■ **Task requirements**
Drop all pictures and repeat exactly the lines from the line holding "Instruction: Close the" through the end of the records.

Stored data entries:

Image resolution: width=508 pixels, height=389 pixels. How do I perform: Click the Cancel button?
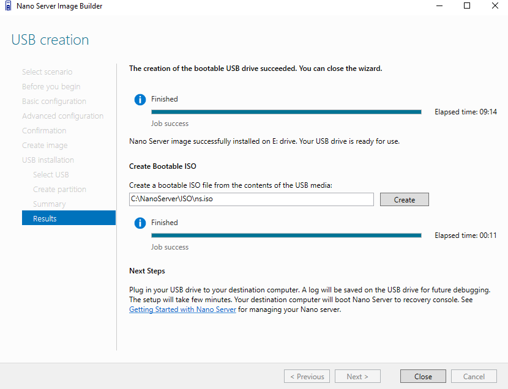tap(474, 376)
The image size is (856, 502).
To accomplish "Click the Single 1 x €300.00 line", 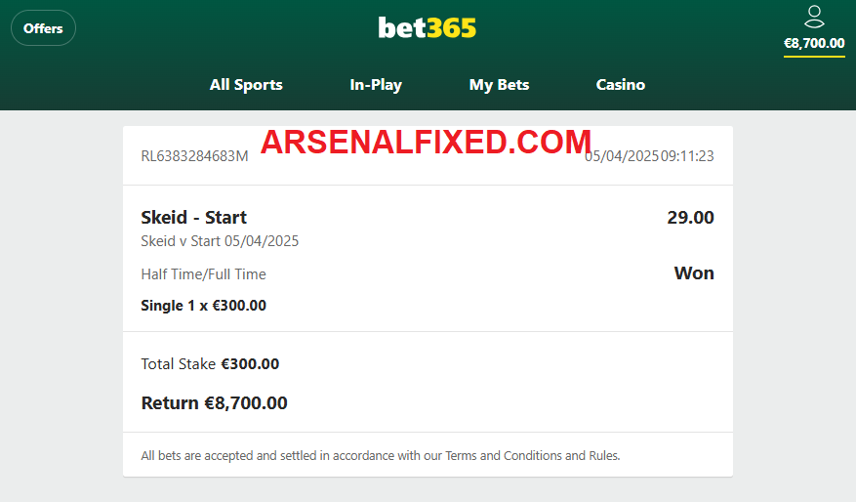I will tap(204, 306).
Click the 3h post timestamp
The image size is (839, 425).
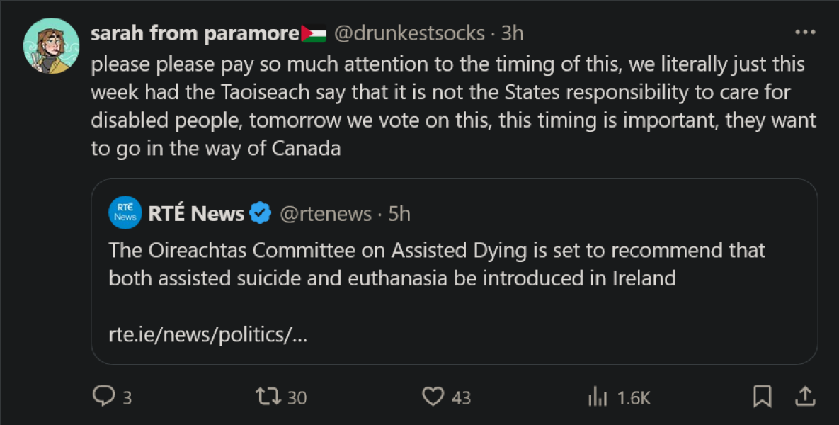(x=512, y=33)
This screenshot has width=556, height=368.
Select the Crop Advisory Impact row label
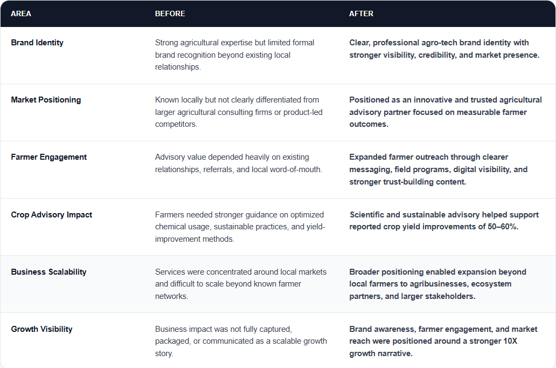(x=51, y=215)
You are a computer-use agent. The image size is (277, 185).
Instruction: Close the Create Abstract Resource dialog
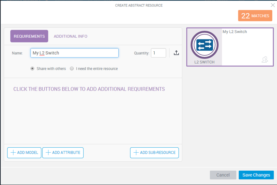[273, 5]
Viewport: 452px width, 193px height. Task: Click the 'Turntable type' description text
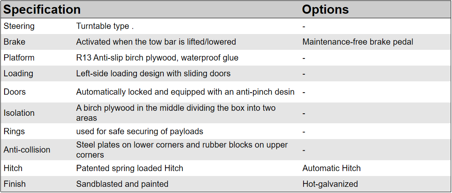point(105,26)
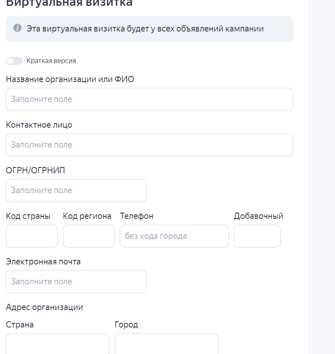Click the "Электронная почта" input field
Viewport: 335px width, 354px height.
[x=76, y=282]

■ **Exercise response**
Instruction: Close the Create Abstract Resource dialog
[273, 5]
Viewport: 452px width, 193px height. Task: Click the 'Turntable type' description text
point(105,26)
Click the "Электронная почта" input field
Viewport: 335px width, 354px height.
[x=76, y=282]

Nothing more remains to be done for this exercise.